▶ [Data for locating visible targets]
===

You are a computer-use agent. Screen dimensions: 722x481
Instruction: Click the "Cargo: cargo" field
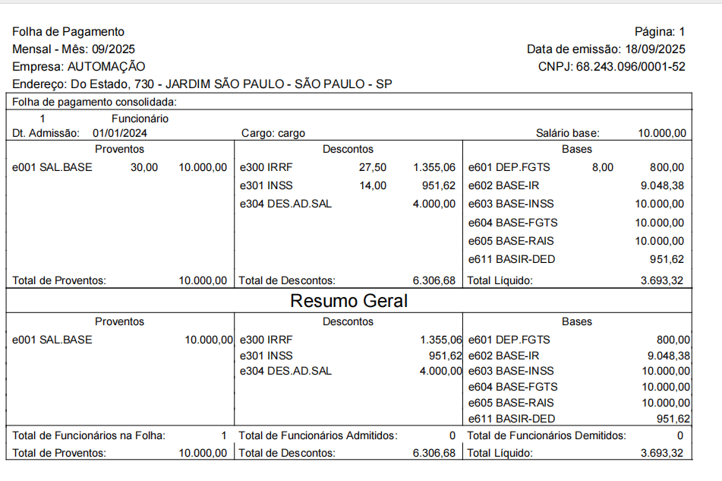click(273, 133)
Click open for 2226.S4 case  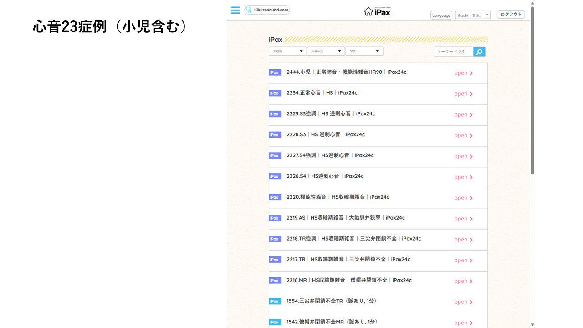463,177
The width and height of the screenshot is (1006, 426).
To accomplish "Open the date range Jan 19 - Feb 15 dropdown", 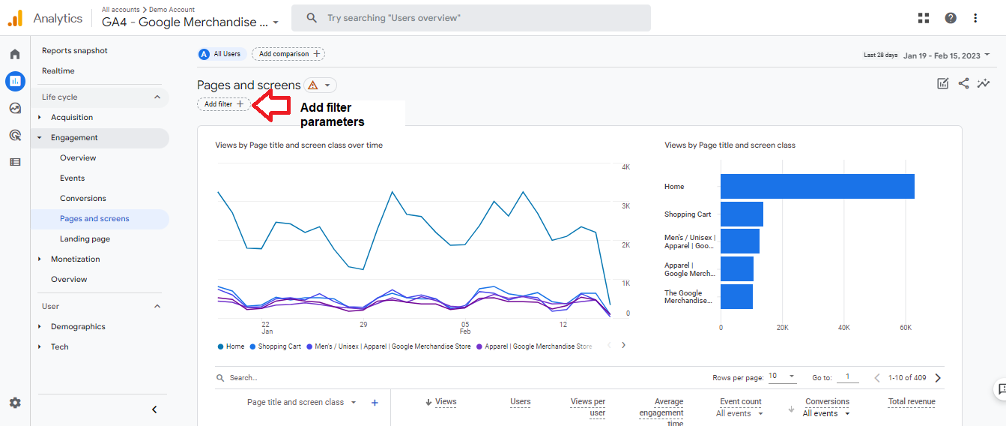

===

▶ [Stated goal]
Please format the lines from the one containing "The width and" through the end of the items, inclusive, as a JSON list of strings, one string per line. Leave the pictures out.

▶ [Output below]
[
  "The width and height of the screenshot is (1006, 426).",
  "To accomplish \"Open the date range Jan 19 - Feb 15 dropdown\", "
]